MB: Originally I chose to put up interjection cards as a way of dealing with the gaps between my subjects’ comments, rather than loop in my own voice or preserve my own voice from the interview. In fact, many of the interviews are recorded with a mic only on the interview subject and not on me at all, so sometimes what I say is completely lost and would have to be reconstructed. But in other versions I’ve chosen to preserve that sense of dialogue. I think it depends more on the situation and the nature of the interview, and it’s OK for the clips not to have an entirely consistent style. They all have the same trailer. On the other hand, the trailer gets old too. At first it was a really cool thing to have this sort of spooky, trip-hop themed trailer run over clips of a couple of different commencement marches edited together. People responded pretty well to that. But on the other hand, maybe that trailer isn’t the right introduction to every single clip.
JW: How long do you usually talk to people for—30 or 40 minutes?
MB: Anywhere from about 20 minutes to as long as an hour and a half. The longest interviews I’ve produced so far are four-parters with multiple subjects. If I have four or five graduate student activists who are willing to sit down and put their faces on camera, I talk to them for an hour and a half.

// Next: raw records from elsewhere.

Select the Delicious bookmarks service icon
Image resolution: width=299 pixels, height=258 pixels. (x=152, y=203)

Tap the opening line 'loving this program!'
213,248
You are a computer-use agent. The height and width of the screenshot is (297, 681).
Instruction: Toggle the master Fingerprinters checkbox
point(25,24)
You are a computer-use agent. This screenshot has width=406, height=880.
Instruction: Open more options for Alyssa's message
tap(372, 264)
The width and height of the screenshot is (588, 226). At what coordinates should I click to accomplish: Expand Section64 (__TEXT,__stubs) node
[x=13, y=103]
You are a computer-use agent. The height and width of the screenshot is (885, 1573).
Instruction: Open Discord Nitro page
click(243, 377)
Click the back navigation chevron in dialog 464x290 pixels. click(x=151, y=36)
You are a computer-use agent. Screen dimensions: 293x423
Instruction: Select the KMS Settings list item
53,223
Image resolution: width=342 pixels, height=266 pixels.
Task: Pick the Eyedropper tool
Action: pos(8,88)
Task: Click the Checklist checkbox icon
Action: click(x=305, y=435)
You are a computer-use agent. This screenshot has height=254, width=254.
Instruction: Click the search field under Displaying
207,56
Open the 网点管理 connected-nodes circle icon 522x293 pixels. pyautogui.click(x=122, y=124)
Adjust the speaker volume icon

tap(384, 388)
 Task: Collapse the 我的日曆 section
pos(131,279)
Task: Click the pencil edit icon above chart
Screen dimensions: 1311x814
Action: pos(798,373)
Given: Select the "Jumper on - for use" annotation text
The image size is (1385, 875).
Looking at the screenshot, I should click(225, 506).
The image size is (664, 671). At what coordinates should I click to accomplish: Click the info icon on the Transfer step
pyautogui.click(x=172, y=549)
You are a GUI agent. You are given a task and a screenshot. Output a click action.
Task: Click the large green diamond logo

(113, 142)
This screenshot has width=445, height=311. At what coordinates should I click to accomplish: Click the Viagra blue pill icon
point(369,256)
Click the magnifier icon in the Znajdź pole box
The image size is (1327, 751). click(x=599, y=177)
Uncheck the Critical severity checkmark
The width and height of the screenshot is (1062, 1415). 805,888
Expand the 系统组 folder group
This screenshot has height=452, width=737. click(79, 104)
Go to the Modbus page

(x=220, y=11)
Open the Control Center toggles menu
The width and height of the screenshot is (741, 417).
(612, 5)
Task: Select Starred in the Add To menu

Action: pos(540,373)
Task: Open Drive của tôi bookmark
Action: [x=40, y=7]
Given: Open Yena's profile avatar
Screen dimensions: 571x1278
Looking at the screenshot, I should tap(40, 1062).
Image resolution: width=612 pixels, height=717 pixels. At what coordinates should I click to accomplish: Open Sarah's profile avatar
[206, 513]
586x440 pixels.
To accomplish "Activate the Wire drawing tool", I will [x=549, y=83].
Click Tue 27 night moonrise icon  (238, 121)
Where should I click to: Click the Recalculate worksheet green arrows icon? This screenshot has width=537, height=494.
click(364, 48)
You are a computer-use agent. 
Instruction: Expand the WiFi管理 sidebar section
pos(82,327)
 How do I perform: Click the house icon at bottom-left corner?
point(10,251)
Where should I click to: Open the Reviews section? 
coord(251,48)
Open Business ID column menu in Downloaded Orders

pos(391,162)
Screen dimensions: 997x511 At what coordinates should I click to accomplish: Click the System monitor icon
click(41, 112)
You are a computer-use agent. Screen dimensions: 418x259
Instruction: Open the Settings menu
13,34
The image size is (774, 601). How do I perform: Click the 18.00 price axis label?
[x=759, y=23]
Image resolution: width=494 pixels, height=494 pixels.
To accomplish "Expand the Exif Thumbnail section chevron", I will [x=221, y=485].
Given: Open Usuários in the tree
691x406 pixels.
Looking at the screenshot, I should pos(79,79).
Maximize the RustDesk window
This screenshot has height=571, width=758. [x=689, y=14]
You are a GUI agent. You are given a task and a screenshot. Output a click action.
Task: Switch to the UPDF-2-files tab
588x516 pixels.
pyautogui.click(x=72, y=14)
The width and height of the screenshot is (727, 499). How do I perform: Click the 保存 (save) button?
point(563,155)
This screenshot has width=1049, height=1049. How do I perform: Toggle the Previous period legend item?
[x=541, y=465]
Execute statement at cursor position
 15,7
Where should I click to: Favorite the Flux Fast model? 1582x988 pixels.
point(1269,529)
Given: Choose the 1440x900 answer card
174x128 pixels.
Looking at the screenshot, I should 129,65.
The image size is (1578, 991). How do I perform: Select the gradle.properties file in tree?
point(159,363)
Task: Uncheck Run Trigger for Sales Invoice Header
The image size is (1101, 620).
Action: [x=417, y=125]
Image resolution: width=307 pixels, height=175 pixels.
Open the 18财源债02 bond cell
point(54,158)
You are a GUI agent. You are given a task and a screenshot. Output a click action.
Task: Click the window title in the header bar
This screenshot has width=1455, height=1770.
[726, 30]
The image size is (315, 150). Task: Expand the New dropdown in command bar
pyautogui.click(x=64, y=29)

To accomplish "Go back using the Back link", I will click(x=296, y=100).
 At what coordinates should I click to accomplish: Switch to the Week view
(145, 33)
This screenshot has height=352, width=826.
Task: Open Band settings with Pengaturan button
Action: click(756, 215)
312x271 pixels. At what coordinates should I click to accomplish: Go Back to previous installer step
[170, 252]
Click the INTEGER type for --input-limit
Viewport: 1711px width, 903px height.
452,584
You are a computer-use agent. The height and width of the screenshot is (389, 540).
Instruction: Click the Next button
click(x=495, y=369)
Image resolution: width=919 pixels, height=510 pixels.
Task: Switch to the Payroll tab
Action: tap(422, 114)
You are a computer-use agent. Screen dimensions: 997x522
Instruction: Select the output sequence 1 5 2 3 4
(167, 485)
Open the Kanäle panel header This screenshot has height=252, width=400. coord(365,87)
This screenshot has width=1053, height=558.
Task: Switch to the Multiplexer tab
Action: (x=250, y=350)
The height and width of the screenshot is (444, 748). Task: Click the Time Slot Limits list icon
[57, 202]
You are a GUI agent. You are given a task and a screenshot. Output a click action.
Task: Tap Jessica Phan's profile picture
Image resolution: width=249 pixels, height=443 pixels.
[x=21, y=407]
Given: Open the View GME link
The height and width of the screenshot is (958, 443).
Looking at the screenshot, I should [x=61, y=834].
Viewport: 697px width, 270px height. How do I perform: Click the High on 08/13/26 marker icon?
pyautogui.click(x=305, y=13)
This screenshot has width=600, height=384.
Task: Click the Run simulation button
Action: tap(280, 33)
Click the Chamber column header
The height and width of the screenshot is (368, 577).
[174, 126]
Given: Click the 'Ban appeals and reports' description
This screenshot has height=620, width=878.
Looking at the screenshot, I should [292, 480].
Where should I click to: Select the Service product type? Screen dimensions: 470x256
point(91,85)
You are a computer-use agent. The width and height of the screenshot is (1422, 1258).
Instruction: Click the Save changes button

I may end up with 32 minutes of video in four segments.
JW: I should make sure to ask what you’re working on now. I know you’re thinking of writing a short book on student labor, and there is still your interest in participatory culture, in the nineteenth century as well as on current video blogs.
MB: The first project is a long history of participatory culture. Participatory culture didn’t emerge out of whole cloth in the 1990s with the efflorescence of the Internet. We had a participatory culture constantly struggling with dominant culture and mass culture from before the revolutionary era. So I pick up the story in the early nineteenth century and talk about the efflorescence of invented tradition and participatory culture in the 1830s and ’40s. The rubric for that is Tom Sawyer as a temperance cadet—seeing Tom Sawyer as essentially an impresario of invented tradition, whether you’re talking about abolition associations or temperance associations or labor organizations, like the Knights of Labor and so forth. You need to understand these as people who were actively composing culture, and actively composing culture to an activist social purpose. I feel that project is compatible with the work that people like Henry Jenkins are doing in engaging the possibilities of participatory culture around contemporary social media, so it’s timely and it’s researched and it’s unfolding.
The student labor project flows out of the research I did for the last completed chapter of How the University Works, the chapter on the exploitation of undergraduates in what I like to call extreme work-study conditions. Eighty percent of undergraduates work, and those that do work an average of 30 hours a week. The average age of the undergraduate is 26 years of age. So you’re talking about an entire generation that is experiencing higher ed not as a rite of passage, but as a decade or more of continuous indebtedness, long-term precarity and exploitation in the service economy in typically ultra-low wage jobs that don’t afford them a living. So they have to take on student loans that are increasingly burdensome, but also typically credit card debt, and in many cases they’re also supported by families. It takes a village just to produce this profoundly indebted (or as you accurately and evocatively suggest, indentured) subject. It’s no longer enough for one individual to sign a piece of paper and indenture himself; this indentured person still needs the support of a village.
This chapter was researched to produce an ethnographic account of what it’s like to be an undergraduate that’s truly exploited in very profound ways. People find it very evocative, and it is clearly such a widespread condition that a book needs to be produced about it. Especially as we may actually have a receptive policy universe, I think it’s really best conducted as less of a provocation than How the University Works, and more of a free-standing, sober account of what we’ve done to a generation of our youth.